Есть одно важное обстоятельство, мы не можем оставаться долго без экипажа, так как это большой корабль и управиться со всеми парусами очень трудно.
Я вылечился от моего… и достал достаточное количество капсул, чтобы окончательно избавиться от этой болезни. Надеюсь, ты тоже вылечился. Передай от меня привет Ричмонду и Петерсону, особенно Ричмонду, так как Андре сказал, что Ричмонд водил с ним компанию до того, как я появился на корабле, и много ему рассказывал о том, какой я хороший моряк. А теперь, джентльмен, до скорого свидания! Я передаю тебе приветы от Андре и его жены (дрянь, как канакская путана), Воглера и от остальных тридцати шести ослов.
Подписано: Жоэ».ВСЕ ХОРОШО КОНЧАЕТСЯ
8 декабря 1893 года «Александр и Жозеф Рорик» были приговорены к смерти, а Ипполит Мирей был единодушно оправдан.
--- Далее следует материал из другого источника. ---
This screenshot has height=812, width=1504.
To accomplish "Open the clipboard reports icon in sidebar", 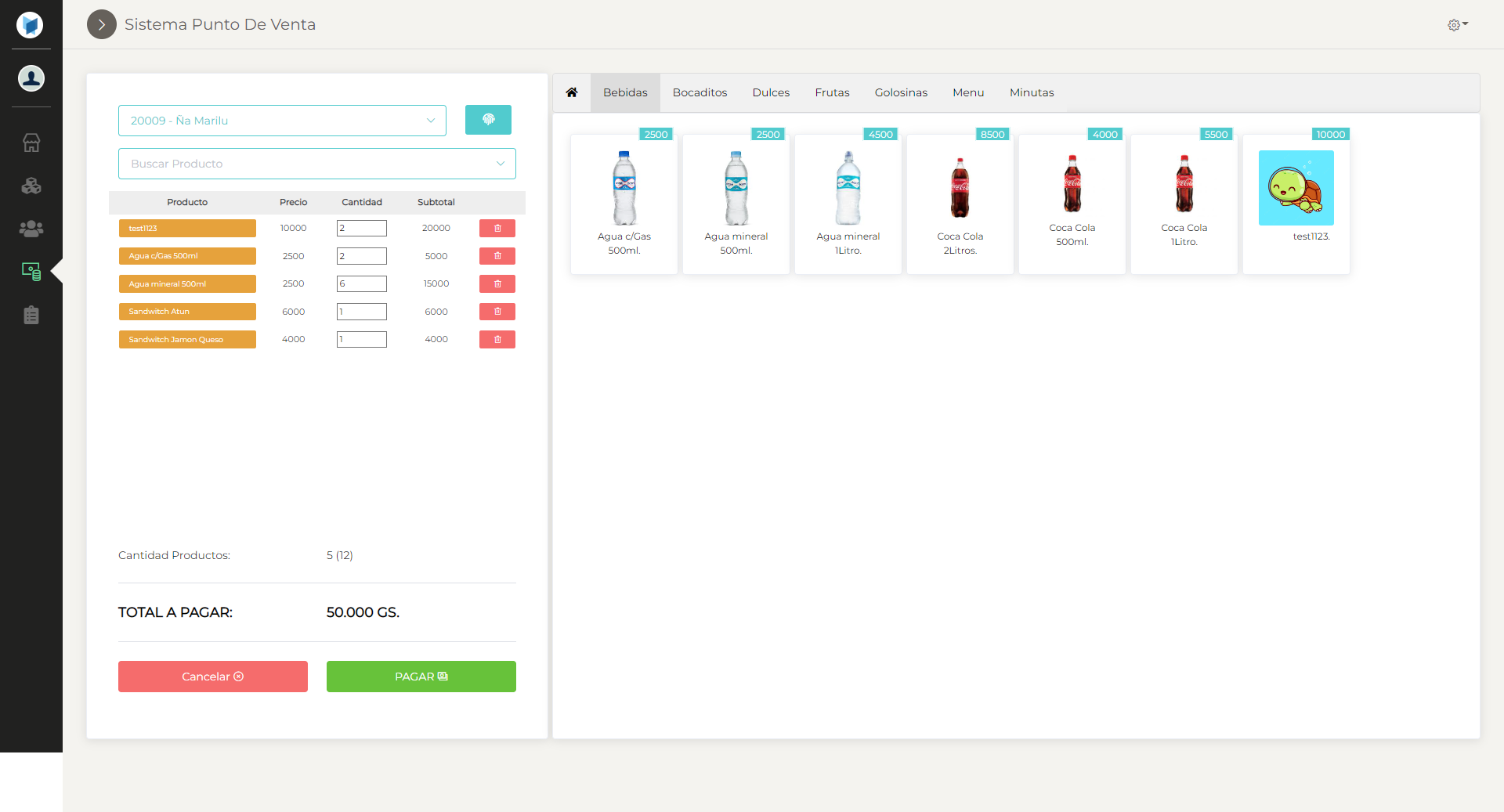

Но дело на этом не закончилось.
13 декабря военно-морской трибунал получил анонимное письмо следующего содержания:
«Убийцы и пираты, два брата Рорик, вовсе не являются уроженцами Трансвааля. Они родились в Остенде (Бельгия), старший — Леон де Граев, а второй — его младший брат.
Почти четыре года назад они поднялись на борт американского или английского корабля в Энвере, который направлялся в Австралию. Они сказались уроженцами Трансвааля, потому что там говорят по-голландски и они могли бы сойти за местных граждан, объясняясь на фламандском или остендском языках, которые очень похожи на голландский. Я не удивляюсь, что суд не смог получить о них никаких сведений, ни актов гражданства из Претории или Наталя».
Немедленно было затребовано подтверждение у бельгийских властей. В ответ прислали документ, исключительно хвалебный, который мы привели в начале этой истории.
Это был шок! Пираты-убийцы начинали свою морскую карьеру как герои!
Братья де Граев больше не отрицали свое происхождение, но продолжали утверждать свою невиновность в убийствах. Их прошение о помиловании содержит следующие строки:
«Наш обвинитель заявил, что капитан Техахе был убит на левой стороне юта (или правой, если смотреть в направлении носа корабля). Ют построен из дерева сосны или кедра. Эти две породы дерева являются пористыми и обязательно должны были бы впитать кровь, если бы Техахе был убит в этом месте из револьвера. Простое мытье палубы морской водой среди ночи не могло смыть все следы крови.
Мирей сказал перед трибуналом, что Гибсон якобы упал на мешки с перламутром, лежащие сзади руля. Прежде он не говорил об этом факте. Очевидно, что если убийство было совершено так близко от него, то первой заботой кока было сказать в суде: „Рассмотрите перламутр, на этих раковинах должны быть следы крови, так как кровь легко просачивается сквозь мешковину“.
Лоцман Андре скажет вам, господин прокурор, что я день и ночь носил рубашку из голубой шерсти, какую носят моряки государственного флота, но только более тонкую. Вы найдете на борту три такие рубашки. Невозможно, чтобы я касался руками двух окровавленных трупов, как утверждает обвинитель, и на моей одежде не остались бы следы крови. Проверьте, прошу вас, под микроскопом мои тонкие шерстяные рубашки, вы не найдете на них даже малейшего пятнышка крови.